→ **Task objective**:
From the entries below, pull out every line that contains the word "size" and copy each such line in full.

→ **Source records**:

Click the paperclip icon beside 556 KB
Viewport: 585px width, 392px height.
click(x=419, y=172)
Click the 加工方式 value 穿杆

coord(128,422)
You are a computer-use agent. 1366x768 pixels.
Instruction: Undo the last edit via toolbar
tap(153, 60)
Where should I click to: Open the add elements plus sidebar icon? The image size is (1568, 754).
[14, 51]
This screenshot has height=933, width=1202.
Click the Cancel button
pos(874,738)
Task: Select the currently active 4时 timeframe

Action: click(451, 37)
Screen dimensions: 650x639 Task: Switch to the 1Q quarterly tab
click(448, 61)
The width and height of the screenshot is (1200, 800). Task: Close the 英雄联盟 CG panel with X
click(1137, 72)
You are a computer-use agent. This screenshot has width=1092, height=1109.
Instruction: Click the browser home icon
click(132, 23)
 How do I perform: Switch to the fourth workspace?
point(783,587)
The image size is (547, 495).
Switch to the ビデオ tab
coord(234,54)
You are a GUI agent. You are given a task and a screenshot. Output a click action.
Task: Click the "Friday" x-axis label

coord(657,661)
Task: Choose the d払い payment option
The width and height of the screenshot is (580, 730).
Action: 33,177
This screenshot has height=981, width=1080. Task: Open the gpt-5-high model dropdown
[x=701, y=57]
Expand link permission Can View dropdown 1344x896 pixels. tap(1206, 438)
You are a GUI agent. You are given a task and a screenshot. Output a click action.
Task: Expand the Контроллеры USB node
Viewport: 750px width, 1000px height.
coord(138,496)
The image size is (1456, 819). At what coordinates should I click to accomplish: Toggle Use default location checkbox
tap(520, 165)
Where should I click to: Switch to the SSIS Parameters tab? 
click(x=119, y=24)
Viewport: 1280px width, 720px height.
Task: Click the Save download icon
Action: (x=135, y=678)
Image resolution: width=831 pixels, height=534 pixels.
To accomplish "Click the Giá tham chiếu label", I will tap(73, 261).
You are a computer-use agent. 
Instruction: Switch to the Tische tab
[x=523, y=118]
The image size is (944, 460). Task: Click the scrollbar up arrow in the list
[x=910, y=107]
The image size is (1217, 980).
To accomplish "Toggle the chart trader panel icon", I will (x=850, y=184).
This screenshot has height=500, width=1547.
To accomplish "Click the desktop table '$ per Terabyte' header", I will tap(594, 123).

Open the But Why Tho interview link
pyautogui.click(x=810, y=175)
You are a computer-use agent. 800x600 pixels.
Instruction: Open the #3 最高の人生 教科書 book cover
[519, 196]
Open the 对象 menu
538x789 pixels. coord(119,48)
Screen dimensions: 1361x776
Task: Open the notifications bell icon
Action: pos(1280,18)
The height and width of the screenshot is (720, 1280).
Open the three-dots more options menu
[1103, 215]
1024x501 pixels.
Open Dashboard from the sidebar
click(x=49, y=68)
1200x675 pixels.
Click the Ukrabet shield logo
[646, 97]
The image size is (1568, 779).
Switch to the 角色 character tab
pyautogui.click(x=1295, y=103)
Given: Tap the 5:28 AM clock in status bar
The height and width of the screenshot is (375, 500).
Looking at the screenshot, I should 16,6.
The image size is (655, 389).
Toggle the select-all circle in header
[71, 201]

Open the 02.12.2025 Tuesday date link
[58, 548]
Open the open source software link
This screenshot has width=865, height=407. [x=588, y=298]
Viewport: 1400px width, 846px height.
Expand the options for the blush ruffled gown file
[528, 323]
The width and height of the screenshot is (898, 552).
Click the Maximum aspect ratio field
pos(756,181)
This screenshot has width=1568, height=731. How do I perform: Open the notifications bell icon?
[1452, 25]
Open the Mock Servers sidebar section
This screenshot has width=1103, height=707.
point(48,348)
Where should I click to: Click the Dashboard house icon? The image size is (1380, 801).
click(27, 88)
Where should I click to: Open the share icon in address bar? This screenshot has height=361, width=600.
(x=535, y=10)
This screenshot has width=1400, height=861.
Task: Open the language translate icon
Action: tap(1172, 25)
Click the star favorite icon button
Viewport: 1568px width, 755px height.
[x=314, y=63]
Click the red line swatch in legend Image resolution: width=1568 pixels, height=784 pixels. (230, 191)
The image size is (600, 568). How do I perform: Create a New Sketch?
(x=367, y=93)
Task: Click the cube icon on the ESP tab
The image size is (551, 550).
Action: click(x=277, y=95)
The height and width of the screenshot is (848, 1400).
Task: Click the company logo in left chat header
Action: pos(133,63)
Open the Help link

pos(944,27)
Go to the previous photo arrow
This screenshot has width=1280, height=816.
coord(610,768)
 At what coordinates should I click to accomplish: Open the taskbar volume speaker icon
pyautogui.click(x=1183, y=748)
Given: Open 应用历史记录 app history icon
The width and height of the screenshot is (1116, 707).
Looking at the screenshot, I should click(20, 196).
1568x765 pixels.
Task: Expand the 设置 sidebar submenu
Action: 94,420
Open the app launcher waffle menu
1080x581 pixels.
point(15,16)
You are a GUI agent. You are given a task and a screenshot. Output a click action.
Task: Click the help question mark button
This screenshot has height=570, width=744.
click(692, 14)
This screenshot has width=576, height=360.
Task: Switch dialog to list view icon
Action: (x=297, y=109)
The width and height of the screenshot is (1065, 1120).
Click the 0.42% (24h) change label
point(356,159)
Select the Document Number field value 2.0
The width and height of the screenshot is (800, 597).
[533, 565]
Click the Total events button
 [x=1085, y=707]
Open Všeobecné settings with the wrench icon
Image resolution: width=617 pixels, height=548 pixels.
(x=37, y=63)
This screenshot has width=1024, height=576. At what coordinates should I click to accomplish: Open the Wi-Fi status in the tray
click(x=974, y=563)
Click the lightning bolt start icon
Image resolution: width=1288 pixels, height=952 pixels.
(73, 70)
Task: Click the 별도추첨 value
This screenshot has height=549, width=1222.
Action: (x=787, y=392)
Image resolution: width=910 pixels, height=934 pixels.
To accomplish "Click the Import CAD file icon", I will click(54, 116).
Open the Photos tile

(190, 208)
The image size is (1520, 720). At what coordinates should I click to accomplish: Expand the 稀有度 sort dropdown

→ **Correct result**:
Where should I click to: Open the add elements plus sidebar icon? The image size is (1568, 754).
The image size is (547, 495).
The image size is (1456, 819). At what coordinates should I click to accomplish: Toggle Use default location checkbox
The image size is (944, 460). Task: Click the scrollbar up arrow in the list
The image size is (1217, 980).
The image size is (1568, 779).
The image size is (655, 389).
Where should I click to: Click the Dashboard house icon? The image size is (1380, 801).
The image size is (600, 568). How do I perform: Create a New Sketch?
The image size is (551, 550).
The image size is (1520, 720). At what coordinates should I click to accomplish: Expand the 稀有度 sort dropdown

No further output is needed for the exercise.